• Task instructions: How many lines in the items below contain the string "Select"? Case counts, so tally only exact-case matches and reply with the number alone.

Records

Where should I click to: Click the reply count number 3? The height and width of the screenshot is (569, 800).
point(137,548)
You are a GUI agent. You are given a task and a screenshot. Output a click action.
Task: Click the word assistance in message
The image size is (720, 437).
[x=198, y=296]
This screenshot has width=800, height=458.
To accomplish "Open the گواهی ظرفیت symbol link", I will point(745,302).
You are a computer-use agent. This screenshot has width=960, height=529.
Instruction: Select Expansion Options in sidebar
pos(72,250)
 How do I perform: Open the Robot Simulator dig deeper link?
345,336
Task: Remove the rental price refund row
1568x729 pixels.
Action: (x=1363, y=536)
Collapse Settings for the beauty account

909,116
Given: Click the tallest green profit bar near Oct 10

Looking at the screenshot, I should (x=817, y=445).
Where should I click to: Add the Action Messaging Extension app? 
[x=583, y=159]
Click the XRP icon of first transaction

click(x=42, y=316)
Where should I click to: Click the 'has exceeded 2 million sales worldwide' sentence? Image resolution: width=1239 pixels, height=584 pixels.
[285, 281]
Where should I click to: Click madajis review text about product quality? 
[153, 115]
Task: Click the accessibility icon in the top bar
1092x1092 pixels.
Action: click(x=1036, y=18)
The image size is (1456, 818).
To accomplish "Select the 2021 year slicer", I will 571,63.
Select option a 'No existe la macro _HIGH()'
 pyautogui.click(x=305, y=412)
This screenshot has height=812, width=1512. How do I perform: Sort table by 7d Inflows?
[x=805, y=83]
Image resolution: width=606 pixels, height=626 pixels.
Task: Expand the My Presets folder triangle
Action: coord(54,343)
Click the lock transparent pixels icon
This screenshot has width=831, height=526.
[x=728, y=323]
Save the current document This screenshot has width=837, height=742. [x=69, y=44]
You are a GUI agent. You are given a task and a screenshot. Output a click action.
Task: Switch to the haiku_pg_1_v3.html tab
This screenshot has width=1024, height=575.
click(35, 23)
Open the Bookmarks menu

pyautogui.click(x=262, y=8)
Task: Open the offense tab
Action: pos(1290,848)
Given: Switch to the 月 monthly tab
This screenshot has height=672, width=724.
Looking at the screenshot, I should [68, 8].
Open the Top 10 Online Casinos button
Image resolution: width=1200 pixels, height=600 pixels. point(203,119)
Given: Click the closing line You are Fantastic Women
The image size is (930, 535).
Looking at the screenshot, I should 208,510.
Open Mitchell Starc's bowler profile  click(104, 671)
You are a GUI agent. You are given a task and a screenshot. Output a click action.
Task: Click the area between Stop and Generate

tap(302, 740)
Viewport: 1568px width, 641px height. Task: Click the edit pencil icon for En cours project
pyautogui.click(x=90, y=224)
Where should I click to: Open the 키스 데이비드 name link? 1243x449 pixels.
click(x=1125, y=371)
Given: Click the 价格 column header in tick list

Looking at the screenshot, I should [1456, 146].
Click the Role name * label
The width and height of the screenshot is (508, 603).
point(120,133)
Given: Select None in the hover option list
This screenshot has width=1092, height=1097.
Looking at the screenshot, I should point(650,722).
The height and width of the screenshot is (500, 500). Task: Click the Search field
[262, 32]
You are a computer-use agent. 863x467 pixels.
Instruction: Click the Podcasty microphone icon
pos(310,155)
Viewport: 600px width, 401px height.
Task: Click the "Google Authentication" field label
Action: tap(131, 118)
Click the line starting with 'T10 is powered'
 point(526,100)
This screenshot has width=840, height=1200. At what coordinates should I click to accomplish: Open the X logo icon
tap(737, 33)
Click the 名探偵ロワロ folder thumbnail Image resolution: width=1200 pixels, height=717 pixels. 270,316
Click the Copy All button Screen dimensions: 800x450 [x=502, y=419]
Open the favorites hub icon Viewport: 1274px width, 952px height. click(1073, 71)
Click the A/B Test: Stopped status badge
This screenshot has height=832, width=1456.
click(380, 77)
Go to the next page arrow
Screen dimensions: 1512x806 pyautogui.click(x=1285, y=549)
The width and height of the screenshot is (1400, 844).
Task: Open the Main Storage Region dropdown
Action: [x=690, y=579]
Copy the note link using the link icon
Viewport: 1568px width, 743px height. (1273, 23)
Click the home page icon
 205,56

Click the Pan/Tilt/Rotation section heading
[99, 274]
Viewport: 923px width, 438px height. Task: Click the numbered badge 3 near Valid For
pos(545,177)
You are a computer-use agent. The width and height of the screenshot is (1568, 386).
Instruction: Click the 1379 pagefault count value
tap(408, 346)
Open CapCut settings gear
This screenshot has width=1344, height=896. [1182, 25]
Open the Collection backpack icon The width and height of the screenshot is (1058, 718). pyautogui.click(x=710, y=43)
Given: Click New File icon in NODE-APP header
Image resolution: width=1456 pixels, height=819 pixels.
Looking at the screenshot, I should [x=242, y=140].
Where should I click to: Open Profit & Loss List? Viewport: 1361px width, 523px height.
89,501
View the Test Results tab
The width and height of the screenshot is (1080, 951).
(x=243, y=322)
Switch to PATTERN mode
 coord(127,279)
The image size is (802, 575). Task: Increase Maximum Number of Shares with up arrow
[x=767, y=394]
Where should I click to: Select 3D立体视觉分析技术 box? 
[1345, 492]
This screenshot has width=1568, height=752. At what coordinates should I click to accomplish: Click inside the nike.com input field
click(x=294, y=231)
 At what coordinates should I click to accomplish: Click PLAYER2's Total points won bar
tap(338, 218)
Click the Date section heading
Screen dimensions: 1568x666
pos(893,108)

• Reply: 5